The S&P/TSX composite index tumbled 342 points, or 2.4 per cent, to 13,852.95, led by a drop of 5.5 per cent in the energy group after the OPEC cartel cut its forecast for 2015 world demand for its oil. It also said supplies from non-OPEC countries will rise more than forecast next year.

The TSX is now down 12 per cent from its 2014 highs racked up in mid-summer and now is a bare 230 points or 1.7 per cent above where it started the year.

A drop of 10 per cent or more from recent highs is considered a correction.

Damage was widespread across Toronto market sectors as investors try to gauge how a drop in oil prices of around 40 per cent since mid-summer will impact on the Canadian economy.

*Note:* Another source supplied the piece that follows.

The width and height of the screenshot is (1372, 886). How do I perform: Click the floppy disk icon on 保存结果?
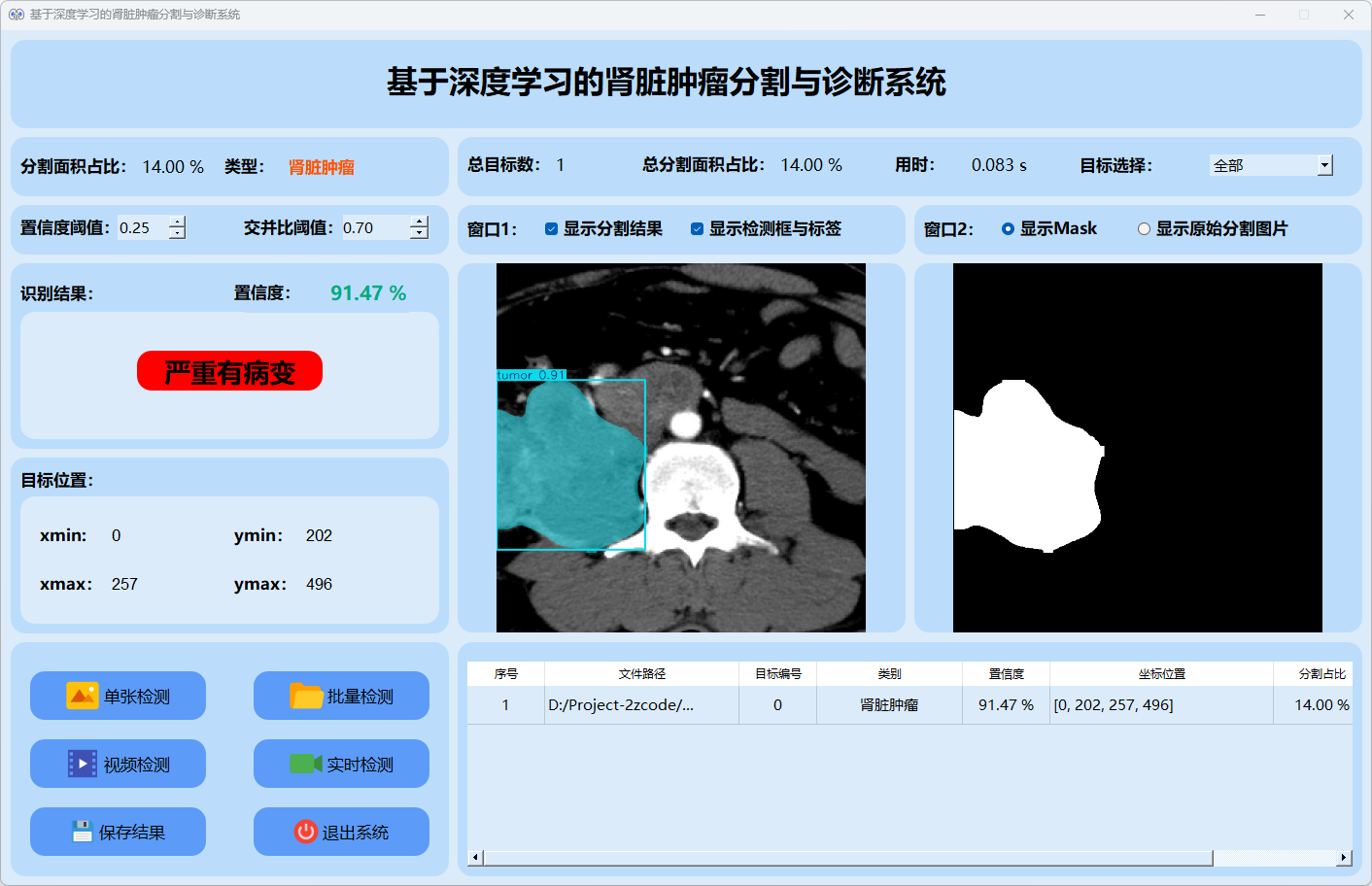point(83,832)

"I think it's basically a sell-Canada mentality," said Ian Nakamoto, director of research at 3MACS. "Whatever the rate of growth that was forecast, say two months ago, is going to be revised down."

Brent crude settled down $2.60, or 3.9 per cent, at $64.24 a barrel after plumbing $63.56, its lowest since July 2009. U.S. crude closed down $2.88, or 4.5 per cent, at $60.94, having fallen to a near 5-1/2 year low of $60.43.

Slumping energy stocks also sent New York indexes deep into the red. The S&P 500 ended down 33 points, or 1.6 per cent, at 2,026; the Dow Jones industrial average was down 268 points, or 1.5 per cent, at 17,533. The Canadian dollar, meanwhile, shed 0.41 of a cent to a 5 1/2 year low of 87 cents US.

OPEC forecast that demand for its oil would drop to 28.9 million barrels a day next year, compared with 29.4 million barrels a day in 2014, the weakest amount in 12 years. The cut comes amid lower demand and rising supplies, especially from the United States.

It also followed the decision by OPEC last month to leave production levels unchanged, leaving the markets to sort out a huge imbalance between supply and demand. On Wednesday, the January crude contract on the New York Mercantile Exchange dropped $3.20 to US$60.62 a barrel. The TSX energy sector, which makes up 23 per cent of the TSX, has plunged more than 25 per cent so far this year.

Meanwhile, Iran's president, Hassan Rouhani, says the sharp fall in oil prices is the result of "treachery," in an apparent reference to regional rival Saudi Arabia, which opposed production cuts to lift prices.

"Oil is lower on the reduced demand outlook and it's not a surprise to see the rest of the market, at least in sympathy, going down on that," Michael James, a Los Angeles-based managing director of equity trading at Wedbush Securities Inc., said in a phone interview. "Without any news to prompt the market to move higher today, it puts the onus back on the bulls to see how much conviction they have in buying stocks."

The TSX base metals sector lost 3.4 per cent as March copper gave back most of Tuesday's four-cent gain, down three cents to US$2.90 a pound.

Other major losers included financials, down 1.75 per cent, and industrials, which fell 2.75 per cent.

The gold sector faded 2.4 per cent as February bullion moved down $2.60 to US$1,229.40 an ounce after traders looking for a safe haven had pushed gold up US$37 an ounce on Tuesday.